[ENTRIES SHOWN — start]

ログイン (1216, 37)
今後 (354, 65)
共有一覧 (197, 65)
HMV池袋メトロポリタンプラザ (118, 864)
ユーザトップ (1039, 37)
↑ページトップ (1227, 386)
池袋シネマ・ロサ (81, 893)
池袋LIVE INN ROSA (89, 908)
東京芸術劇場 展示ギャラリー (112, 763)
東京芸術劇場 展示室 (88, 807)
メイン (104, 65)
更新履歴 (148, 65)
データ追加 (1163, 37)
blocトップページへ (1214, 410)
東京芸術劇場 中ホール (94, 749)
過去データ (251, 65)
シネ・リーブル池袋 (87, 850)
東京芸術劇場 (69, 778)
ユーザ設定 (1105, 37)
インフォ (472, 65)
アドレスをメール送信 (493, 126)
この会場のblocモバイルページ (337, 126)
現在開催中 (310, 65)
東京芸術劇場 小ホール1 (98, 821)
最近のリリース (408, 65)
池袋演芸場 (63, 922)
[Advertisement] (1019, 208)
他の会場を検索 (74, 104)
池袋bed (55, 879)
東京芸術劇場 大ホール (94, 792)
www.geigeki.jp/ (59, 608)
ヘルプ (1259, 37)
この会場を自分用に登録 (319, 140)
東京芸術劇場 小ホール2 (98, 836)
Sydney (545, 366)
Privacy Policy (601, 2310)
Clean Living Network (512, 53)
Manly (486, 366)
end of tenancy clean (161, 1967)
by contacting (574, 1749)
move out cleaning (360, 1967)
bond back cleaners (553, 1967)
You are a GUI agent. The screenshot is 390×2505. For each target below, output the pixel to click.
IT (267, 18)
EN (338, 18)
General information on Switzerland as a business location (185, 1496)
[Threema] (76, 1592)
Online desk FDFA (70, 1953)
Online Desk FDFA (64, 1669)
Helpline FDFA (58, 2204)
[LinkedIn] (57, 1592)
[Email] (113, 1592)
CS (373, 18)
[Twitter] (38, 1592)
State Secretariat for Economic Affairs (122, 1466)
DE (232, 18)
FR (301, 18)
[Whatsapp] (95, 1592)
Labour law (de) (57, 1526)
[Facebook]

[ENTRIES SHOWN — finish]

EXERCISE DESCRIPTION
Could you reproduce, exactly as written, the lines running from the one with "この会場を自分用に登録 (319, 140)" to the end of the entries above?

SOLUTION FOR THIS TASK
この会場を自分用に登録 (319, 140)
東京芸術劇場 小ホール2 (98, 836)
Sydney (545, 366)
Privacy Policy (601, 2310)
Clean Living Network (512, 53)
Manly (486, 366)
end of tenancy clean (161, 1967)
by contacting (574, 1749)
move out cleaning (360, 1967)
bond back cleaners (553, 1967)
You are a GUI agent. The screenshot is 390×2505. For each target below, output the pixel to click.
IT (267, 18)
EN (338, 18)
General information on Switzerland as a business location (185, 1496)
[Threema] (76, 1592)
Online desk FDFA (70, 1953)
Online Desk FDFA (64, 1669)
Helpline FDFA (58, 2204)
[LinkedIn] (57, 1592)
[Email] (113, 1592)
CS (373, 18)
[Twitter] (38, 1592)
State Secretariat for Economic Affairs (122, 1466)
DE (232, 18)
FR (301, 18)
[Whatsapp] (95, 1592)
Labour law (de) (57, 1526)
[Facebook]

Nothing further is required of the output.